--- SOURCE TEXT ---
The subject of glass recycling is a surprisingly confusing one. Glass recycling myths — like “glass has no value” or “there are no markets for glass” — spread like wildfire, influencing opinions in ways that end up hurting the environment and local economies. Experts say misinformation is a significant barrier to improving glass recycling. Cities and counties, citizens, and even recycling industry participants sometimes misunderstand glass recycling, going on to spread incorrect knowledge or take wrong actions based on it.
We want to do our part to help clear up those misunderstandings and set the record straight. As a follow-up to our state of glass recycling in Gwinnett article and glass recycling Q&A article, we’re mythbusting, putting common glass recycling myths and misconceptions up against the facts.
MYTH: Glass belongs in the trash.
FACT: Glass shouldn’t be trashed — it has value.
Some people use the safe properties of glass against it to argue that this material belongs in the trash. Because glass is inert and nontoxic, they say, there is no harm in putting it in landfills. But there is harm. Even when broken into shards, glass is bulky and makes our local landfills fill up faster. None of us want more landfills in our community, so we should keep glass out of the trash. Also, unlike some recyclables (looking at you, plastic!), glass doesn’t have a limited recycling lifespan. It’s recyclable an infinite number of times, with no loss in quality. When it is recycled, glass protects the environment and creates jobs. A glass bottle that is sent to a landfill can take up to a million years to break down. By contrast, it takes as little as 30 days for a recycled glass bottle to leave your kitchen recycling bin and appear on a store shelf as a new glass container.
Something that is reusable or recyclable never belongs in the trash — it has value.
MYTH: There are no markets for recycled glass.
FACT: There are strong markets for recycled glass. Manufacturers need much more of it!
Approximately 1,200 jobs and $1.1 billion in annual revenue results from recycled glass in Georgia. Companies like Owens Corning, CertainTeed, John Mansville, and Anchor Glass use recycled glass at their locations in our state to make new containers to hold our food and drinks and fiberglass insulation to insulate our homes. Their furnaces operate more efficiently and use less fuel with greater amounts of recycled glass replacing virgin extracted resources. Not only is recycled glass wanted, glass recyclers are actually having to import recycled glass from other states to meet manufacturing demand in Georgia. Strategic Materials, North America’s largest glass recycler, says they desperately need more glass supply in the state. They recycle about 10,000 tons of glass per month at one of their Atlanta plants and need more!
Check out this video about how recycling benefits Georgia’s economy:
MYTH: Glass recycling isn’t economically viable.
FACT: Glass recyclers pay for quality glass.
Quality of glass drives recycled glass pricing, and recyclers will pay for high-quality glass material. The quality of glass is determined by how free from trash contamination it is, and at drop-off sites where glass is collected with other glass, the glass stream is very high-quality.
---
**GOAL:** From the glass recycling article, list every company named as using recycled glass at its locations in Georgia.
--- DATA BLOCK ---
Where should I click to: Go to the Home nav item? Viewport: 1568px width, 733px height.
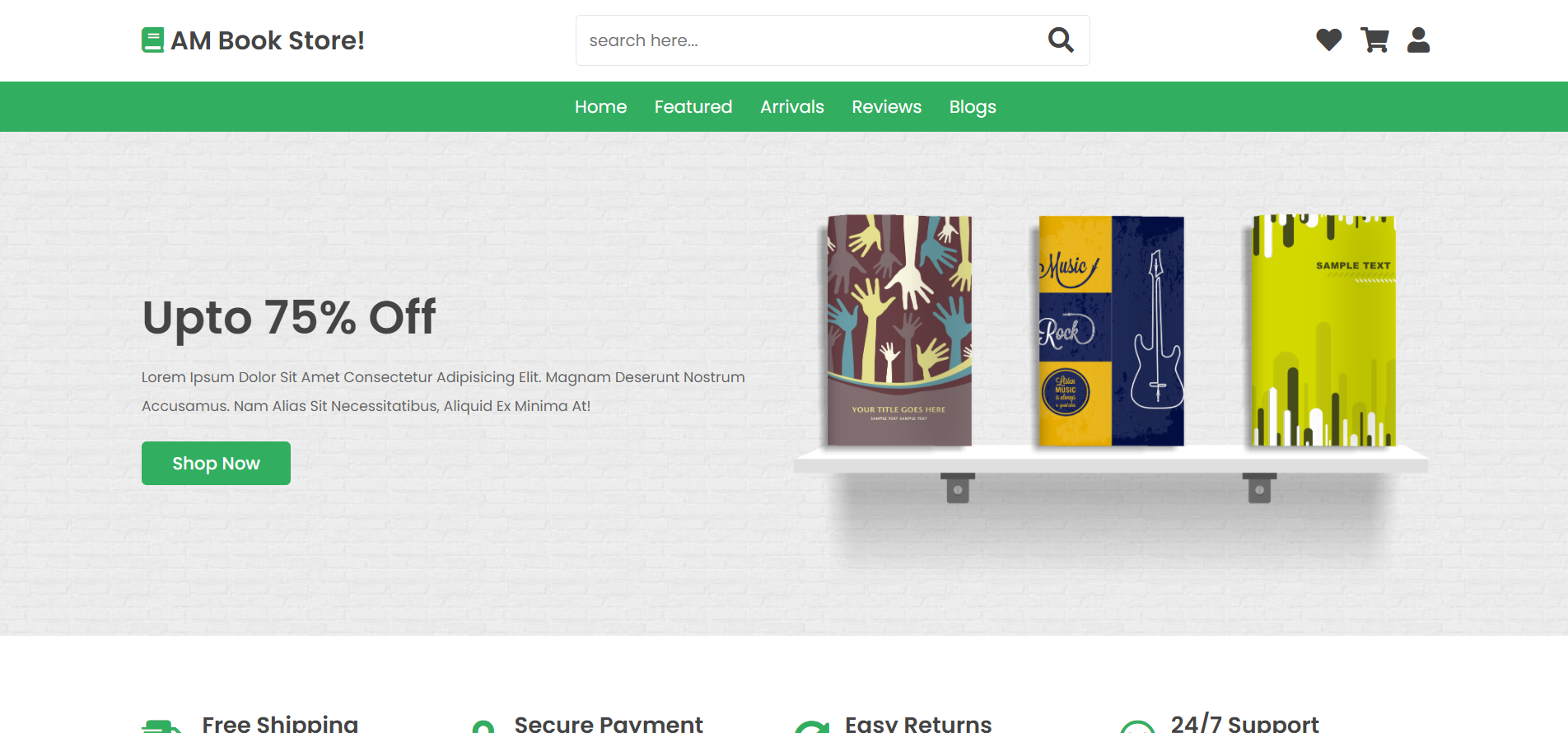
---
**OUTPUT:** Owens Corning, CertainTeed, John Mansville, Anchor Glass